Photo-activated degradation of tartrazine by H2O2 as catalyzed by both bare and Fe-doped methyl-imogolite nanotubes and the related collapsed phases

Synthetic azo dyes, widely used by textile, cosmetic, photographic, pharmaceutical and food industries, represent an environmental concern and must be removed from both wastewater and groundwater [1] due to their potential toxicity to humans and environment, along with the visibility problems connected to their presence in water.
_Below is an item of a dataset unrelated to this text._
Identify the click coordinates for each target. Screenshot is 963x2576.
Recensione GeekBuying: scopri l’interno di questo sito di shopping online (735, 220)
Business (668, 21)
One of the most widely used food coloring agents, i.e Tartrazine E102 (TRZ), is recalcitrant to biodegradation under aerobic conditions, and appears to be responsible of the most allergic and/or intolerance reactions in comparison to the other azo dyes [2]. Among nanomaterials with potential application as heterogeneous catalysts, there is a growing interest for imogolite-related materials, as testified by the recent studies on their synthesis [3], structure [4], electronic states [5], stability [5], and application as catalyst and/or catalytic support [6]. Proper imogolite is a hydrous aluminum silicate with chemical formula (OH)3Al2O3SiOH [7], occurring as single walled nanotubes (NTs) with Al(OH)Al and Al-O-Al groups at the outer surface, and silanols (SiOH) at the inner one. Subject of this study is instead the catalytic behavior of the hybrid organic/inorganic analogue of imogolite, i.e. methyl-imogolite (MeIMO), along with that of novel Fe-doped MeIMO obtained by ionic exchange and of the phases stemming by the thermal collapse of NTs. MeIMO NTs (chemical formula (OH)3Al2O3SiCH3) have an inner (hydrophobic) surface lined by SiCH3 groups (Figure 1) [8], and an outer surface resembling that of imogolite. In the dry powder, NTs form bundles with hexagonal packing, giving rise to three kinds of pores and related surfaces (Figure 1). In MeIMO, intra-tube pores (A) have  2.0 nm diameter; inter-tube pores (B) among three aligned NTs in a bundle have ca. 0.45 nm diameter and larger C mesopores are disordered slit-pores occurring among bundles.